Il faut plus d’une fois monter à la surface #368

depuis le temps la confession se laisse aller 
lasse et lascive
à une étrange facilité
c’est ainsi que la profondeur du lac s’éprend
de ce peu d’air
se plaît à caresser l’aigue
pour mieux replonger dans le grave avaler l’ombre
surtout savoir
sa vraie lumière est mouvement

Photo : Jean Dubuffet, « Le Malentendu », 1976.

Il faut plus d’une fois s’offrir des mots fleuris #367

d’une rive à l’autre je lui demande comment on dit 
son sourire me traverse l’esprit
comme une barque dans la nuit
les choses sont des idées et chacune fait son bruit
laisse-toi surprendre et réagis
aussitôt il se passe un mot
c’est ainsi que dans son jardin on fait fleurir
les phrases sur des tiges d’aujourd’hui
une histoire par pétales entiers

Photo : Marc Chagall, « Danseuse sur un fond mauve », 1970.

Il faut plus d’une fois se laisser emporter #366

le bleu admirable ne s’en laisse pas moins conter 
la lumière est une sirène qui vient le troubler
tour à tour invisible il fabule à sa guise
avant de se laisser
séduire par un sourire
et toujours la beauté fatalement l’emporte
vers ce versant du fleuve que l’on osait flatter

Photo : Henri Matisse, « L’atelier aux poissons rouges », 1912.

Il faut plus d’une fois patienter au printemps #365

fin du mois avril part en vrille 
en ville le printemps prend son temps
vides les rues couleurs saturées
primitive la danse est pensée
pour en nous le fauve regarder
il cherche à sauver son été
sans garder une poire pour la soif
au moment où son rituel
travaillé sur les feuilles d’automne
tue l’ennui d’hiver sous mon aile

Photo : André Derain, « La Danse », 1906.

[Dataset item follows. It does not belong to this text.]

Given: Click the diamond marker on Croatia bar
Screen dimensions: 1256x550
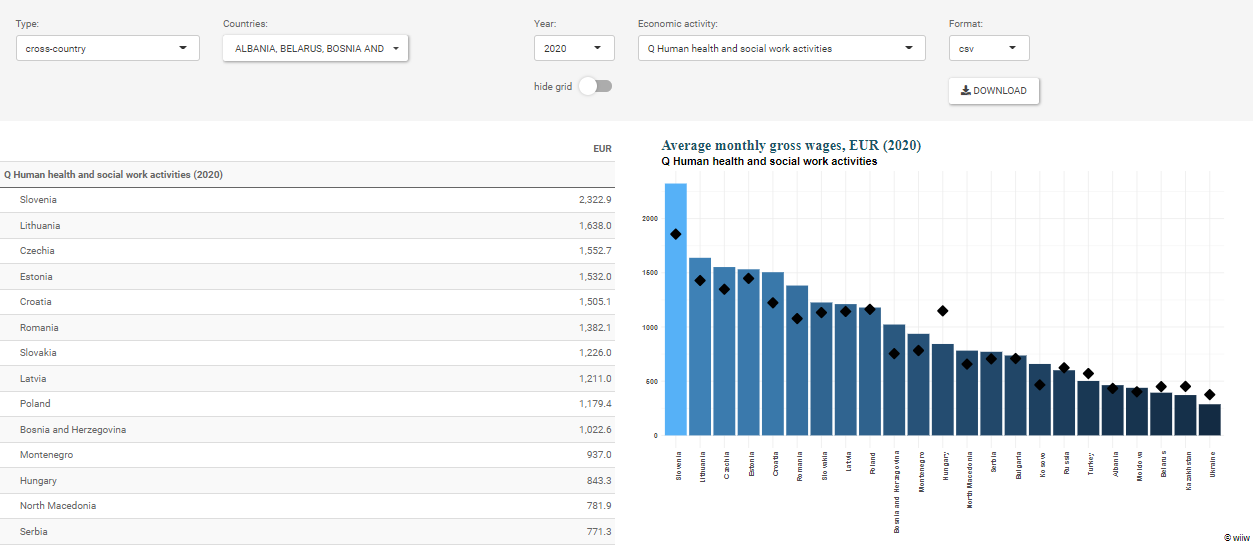Looking at the screenshot, I should coord(773,303).
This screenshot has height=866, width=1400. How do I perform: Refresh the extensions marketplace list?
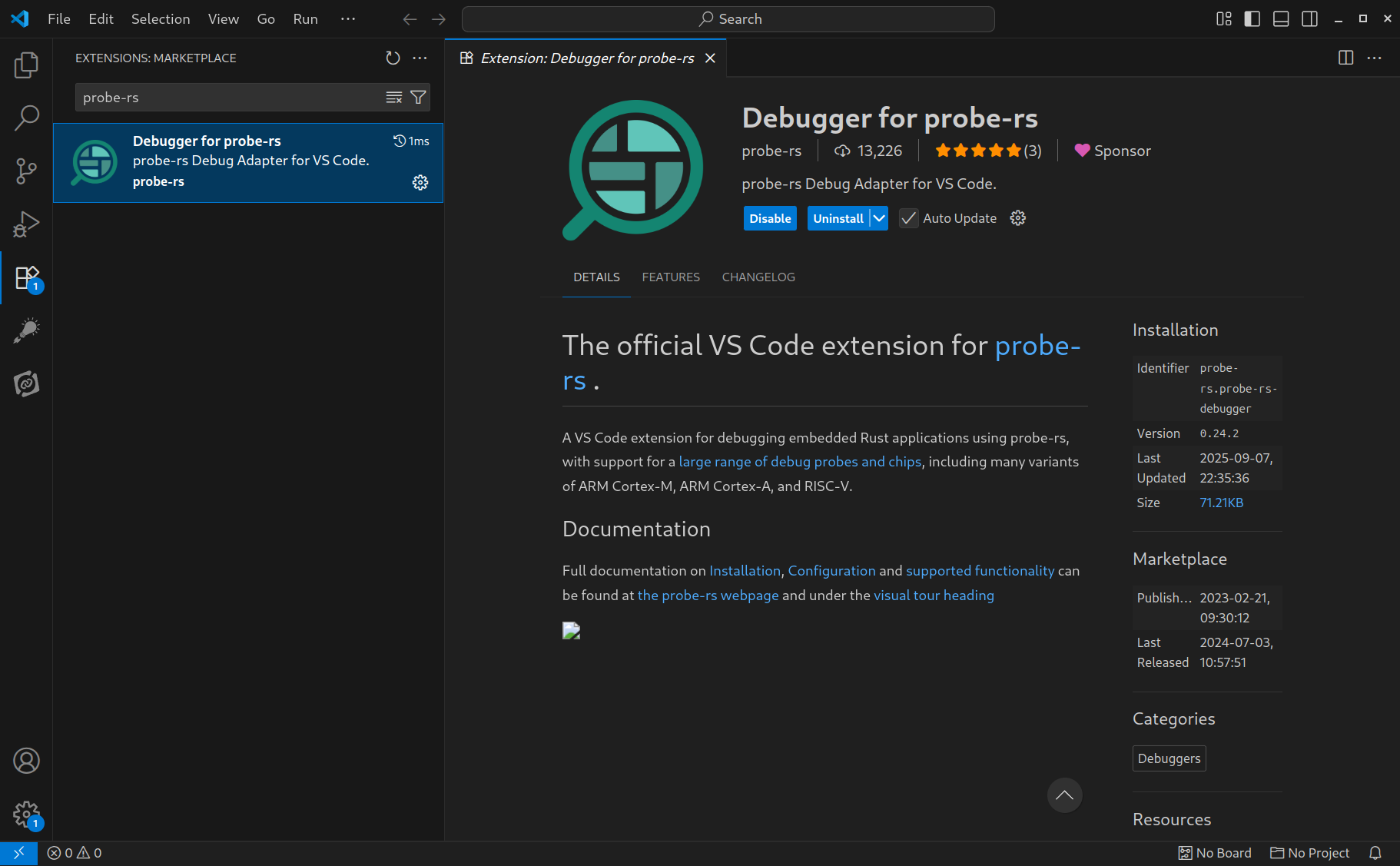click(x=393, y=58)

Il faut plus d’une fois savoir la terre en soi #363

la terre s’est dispersée elle rassemble ses idées 
je suis terre toi sous l’eau elle est l’air nous le feu
tu n'as pas l'air plus sage au lendemain d’une veille
et pourtant notre train roule sur des voies cassées
serais-tu de passage et ton âme à louer
mille rêves éclairent encore
ton cosmos quotidien
au loin une étoile
pleure
et reste silencieuse

Photo : Felix Vallotton, “La valse”, 1893.

Il faut plus d’une fois laisser filer le doute #362

si toutes les branches doutaient de la verdure des feuilles 
on soufflerait sans doute plus loin dans le feuillage
si les nuages doutent de la densité d’une brume
le soleil pressent de la lumière le bonheur
tout ciel se méfie de la croyance au sacré
et l'homme continue à espérer et créer
pour une personne qui soupçonne
le bleu dans le ciel
ou la chaleur
du soleil sur un grain de peau
c’est un souffle qui disparaît dans le feuillage

Photo : Edmund Charles Tarbell, « Le voile bleu », 1898.

Il faut plus d’une fois écouter l’océan #361

l’océan parle ainsi je suis l’eau toi sur terre
la goutte devient une vague le langage coule des yeux
soudain la goutte permet de voyager nombreux
le langage planétaire a construit des bateaux
son pouvoir de détruire a réchauffé les eaux
les courants n’atteignent plus les rivages incertains
et sombrent horriblement dans l’ignorance des mots
les larmes aveugles se battent sur ton visage détruit
le sel brûlant fera briller tes yeux de peur

Photo : Alex Katz, « Paul Taylor Dance Company”, 1964.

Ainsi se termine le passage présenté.